## What the exercise asks
Having located the line with "Given: Reset canvas zoom icon", repeat it and all remaining lines of the records exactly. Pictures do not belong in the answer.

Records drawn from a dataset
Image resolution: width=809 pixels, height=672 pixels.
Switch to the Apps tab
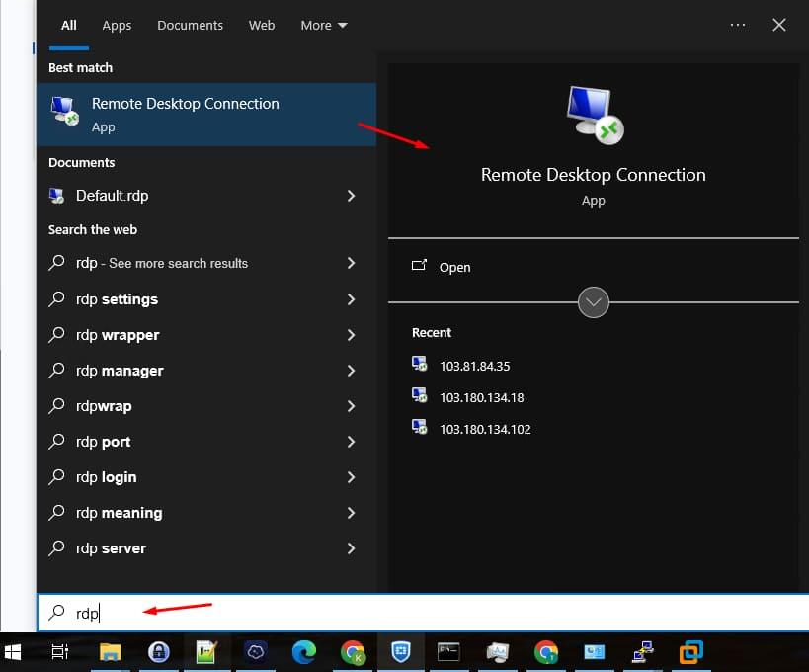[117, 25]
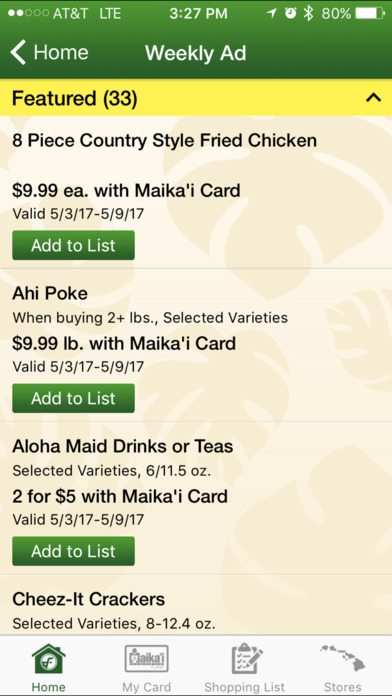Tap the battery indicator icon
392x696 pixels.
point(370,13)
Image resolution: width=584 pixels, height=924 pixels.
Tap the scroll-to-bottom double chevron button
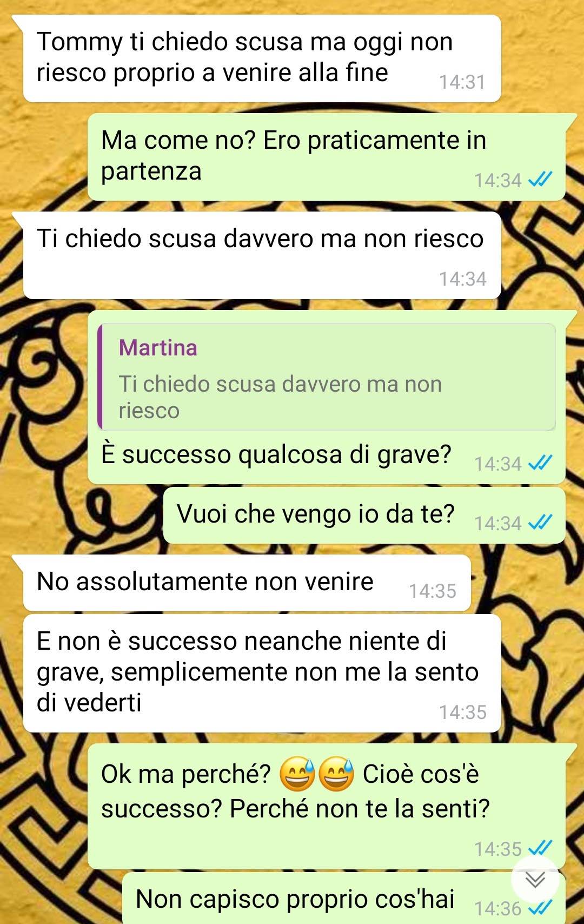click(535, 880)
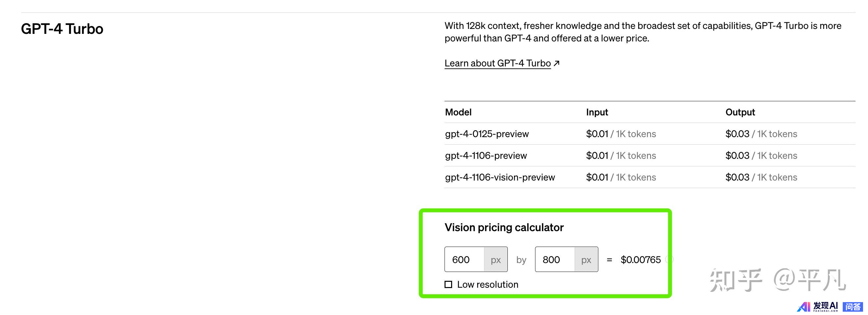Click the external arrow icon beside Learn about GPT-4 Turbo
The height and width of the screenshot is (315, 868).
557,63
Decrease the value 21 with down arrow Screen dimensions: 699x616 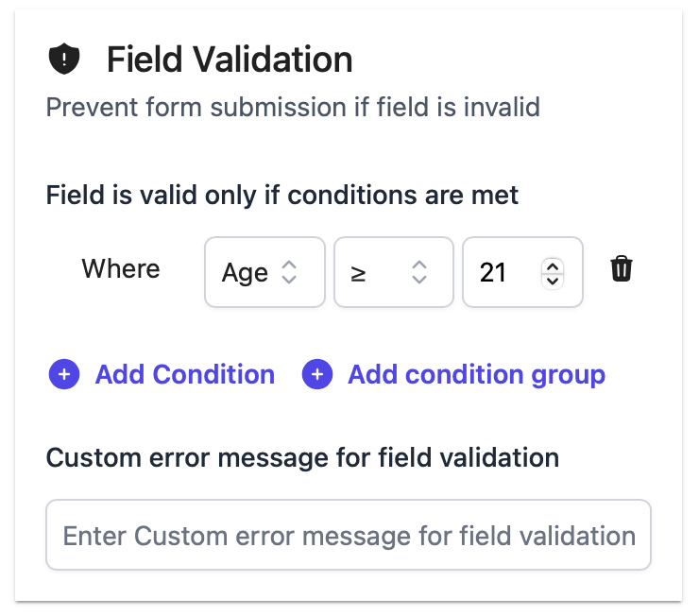click(x=553, y=281)
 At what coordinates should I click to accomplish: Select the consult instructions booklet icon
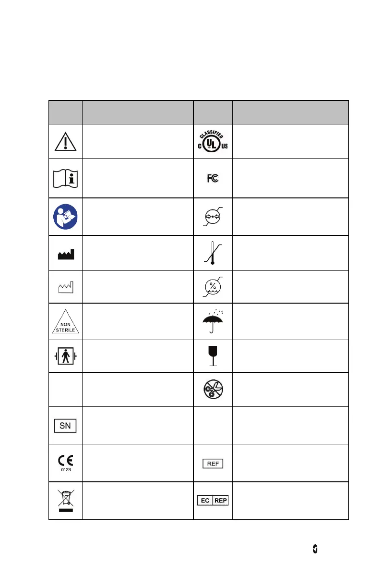click(65, 179)
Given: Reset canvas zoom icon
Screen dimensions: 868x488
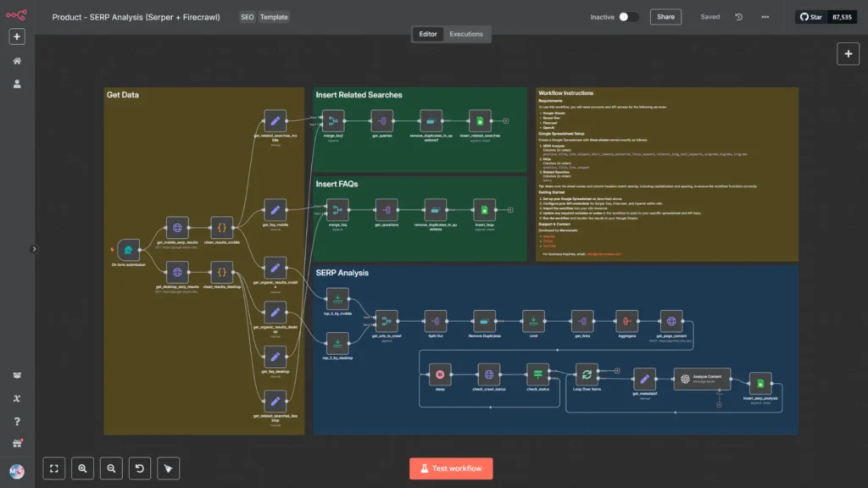Looking at the screenshot, I should (x=140, y=469).
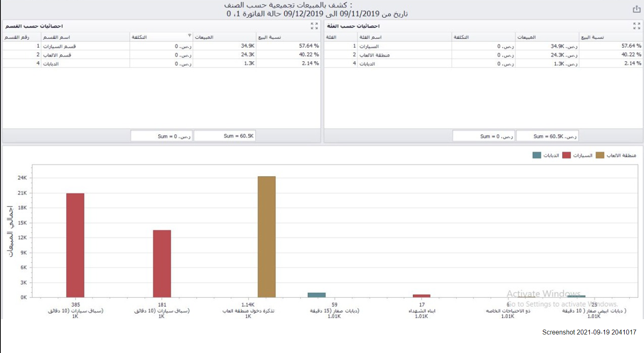Maximize the احصائيات حسب القسم panel
The image size is (644, 353).
314,26
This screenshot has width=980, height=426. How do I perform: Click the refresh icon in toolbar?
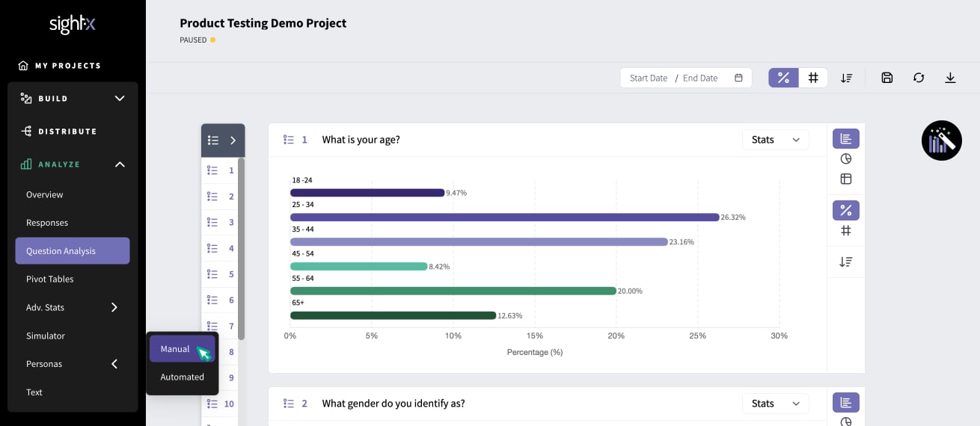click(919, 78)

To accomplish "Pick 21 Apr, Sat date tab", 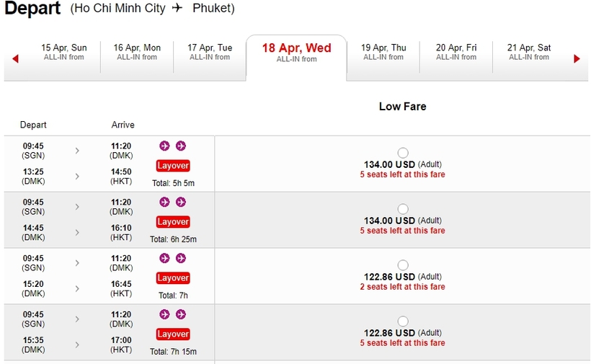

## Solved problem
Given: Reset canvas zoom icon
Screen dimensions: 868x488
Looking at the screenshot, I should (x=140, y=469).
Maximize the احصائيات حسب القسم panel
The image size is (644, 353).
314,26
This screenshot has width=980, height=426. How do I perform: Click the refresh icon in toolbar?
click(919, 78)

To accomplish "Pick 21 Apr, Sat date tab", 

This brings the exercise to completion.